Isolation. There is a feeling of quiet isolation, a certain invulnerability, that I feel in this place. I’m hidden in a small bamboo village that sits perched atop the edge of a large valley buried in the jungle of Northern Thailand, making conversation with the children who call it their home.
Astonishingly, these children are not actually Thai citizens, and even if they sought citizenship it is unlikely they would be granted it. The children around me were born in Thailand, but belong to a hill tribe from the Tibetan Plateau. The Lahu people settled in Northern Thailand centuries ago, yet have been shunned by most of society. Without citizenship, they cannot attend government-funded schools or secure land rights. It is also much more difficult to get a stable job without proof of public education or ID. With little money and no rights, the people of the hill tribes are of the most marginalized in the country and fall victim to one of Southeast Asia’s most sinister industries: human trafficking.

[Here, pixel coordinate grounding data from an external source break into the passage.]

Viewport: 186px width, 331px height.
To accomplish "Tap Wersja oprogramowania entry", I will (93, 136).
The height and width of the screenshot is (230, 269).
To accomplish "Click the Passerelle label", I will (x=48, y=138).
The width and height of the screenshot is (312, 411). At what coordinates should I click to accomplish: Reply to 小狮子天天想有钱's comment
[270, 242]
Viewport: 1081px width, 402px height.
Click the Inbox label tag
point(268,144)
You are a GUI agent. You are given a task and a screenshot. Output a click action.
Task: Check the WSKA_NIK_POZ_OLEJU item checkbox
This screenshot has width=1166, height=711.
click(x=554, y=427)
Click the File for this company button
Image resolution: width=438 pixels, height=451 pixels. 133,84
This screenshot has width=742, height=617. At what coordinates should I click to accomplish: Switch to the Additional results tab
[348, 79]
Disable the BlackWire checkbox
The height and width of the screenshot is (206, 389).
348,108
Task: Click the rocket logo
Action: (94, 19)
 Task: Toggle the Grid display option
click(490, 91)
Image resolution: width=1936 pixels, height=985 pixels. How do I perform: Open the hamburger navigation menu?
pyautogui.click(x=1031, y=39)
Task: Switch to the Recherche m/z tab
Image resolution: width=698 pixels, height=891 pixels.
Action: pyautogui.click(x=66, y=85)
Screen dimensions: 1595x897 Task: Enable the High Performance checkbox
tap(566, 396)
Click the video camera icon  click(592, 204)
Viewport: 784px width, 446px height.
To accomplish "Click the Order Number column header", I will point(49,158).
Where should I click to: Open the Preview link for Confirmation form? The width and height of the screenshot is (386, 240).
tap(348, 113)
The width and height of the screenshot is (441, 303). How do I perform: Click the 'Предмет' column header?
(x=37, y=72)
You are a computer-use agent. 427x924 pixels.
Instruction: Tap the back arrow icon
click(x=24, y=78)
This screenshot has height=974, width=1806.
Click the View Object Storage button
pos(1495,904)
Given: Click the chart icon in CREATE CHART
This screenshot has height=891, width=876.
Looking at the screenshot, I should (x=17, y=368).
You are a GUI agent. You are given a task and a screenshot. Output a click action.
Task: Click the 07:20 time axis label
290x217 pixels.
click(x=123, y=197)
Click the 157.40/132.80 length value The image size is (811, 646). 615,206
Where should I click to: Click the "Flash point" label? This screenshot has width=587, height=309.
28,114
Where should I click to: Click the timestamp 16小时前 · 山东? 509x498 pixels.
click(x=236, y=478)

Despite prostitution being illegal, Thailand is known as the sex tourism capital of the world, and the Thai legal system can be described as faulty at best as little to no arrests for sex trafficking are ever made. This is due to both corruption and gaps in the system. For example, there are certain bars where a customer will be seated at a table and then immediately greeted by a girl. While at the table, the customer is allowed to do whatever they wish to the girl, and the girl’s job is to convince the customer that she adores them. Eventually, the customer approaches the bar owner and pays a bar fee to take the girl away with them for the night. Since the customer is paying the bar owner and not the girl, and the payment is not explicitly for sex, it is not legally defined as prostitution.
There are countless stories of hill tribe girls being taken from their homes and forced into the sex trafficking industry. When they arrive in Bangkok, they work in bars where they sell themselves to strangers and become trapped in psychological slavery due to filial piety and threats. It becomes a painful cycle of guilt and suffering.